A repeated election fraud claim by Trump about the number of mail-in ballots in Pennsylvania bears no relationship to reality.
David Mikkelson
Claim
The number of mail-in votes recorded in Pennsylvania during the 2020 election was much greater than the number of mail-in ballots requested.
Rating False
Origin
One of the many pieces of misinformation repeated by President Donald Trump and his legal team, in an effort to dispute the results of Trump’s 2020 election loss to Joe Biden, was the claim that the number of mail-in votes recorded in Pennsylvania greatly exceeded the number of mail-in ballots requested:
Pennsylvania reports having mailed out 1,823,148 ballots, of which 1,462,302 were returned.
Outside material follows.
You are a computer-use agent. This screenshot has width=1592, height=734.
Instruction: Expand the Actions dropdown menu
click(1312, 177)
Yet total mail-in voters number 2,589,242? From where did the extra 1,126,940 votes come?
This claim was egregiously wrong, however.
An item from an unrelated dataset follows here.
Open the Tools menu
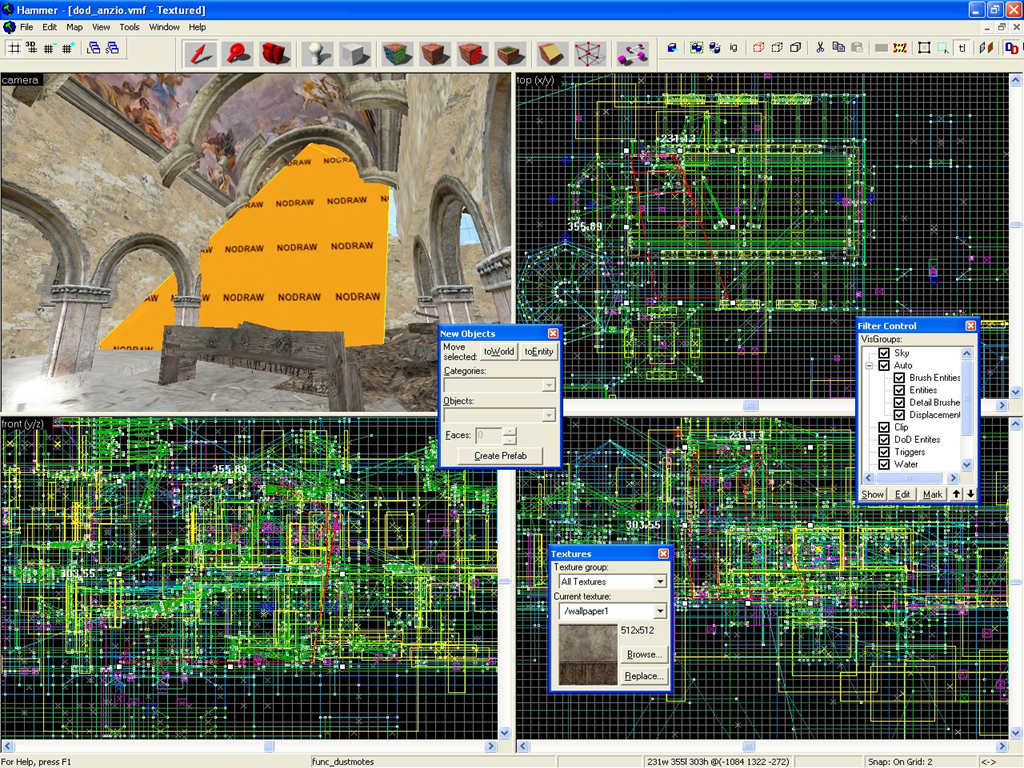This screenshot has height=768, width=1024. [129, 27]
The 1.8 million figure represents the number of mail-in ballots that Pennsylvania reported had been requested by persons registered as Democrats as of the voter registration deadline of Oct. 19. That figure did not include the hundreds of thousands of mail-in ballots that were also requested by persons registered as Republicans (or persons registered with third parties affiliations or with no party affiliation) as of that date:
The deadline for requesting mail-in ballots was several days later (Oct. 27), and by then
over 3 million mail-in ballots were requested, of which over 2.6 million were ultimately returned by the specified deadline for ballot counting:
The numbers reiterated by Trump and his supporters in an attempt to prove election fraud in Pennsylvania bore no relationship to the total of mail-in votes recorded in that state and were not proof of any type of malfeasance or major error in vote-counting.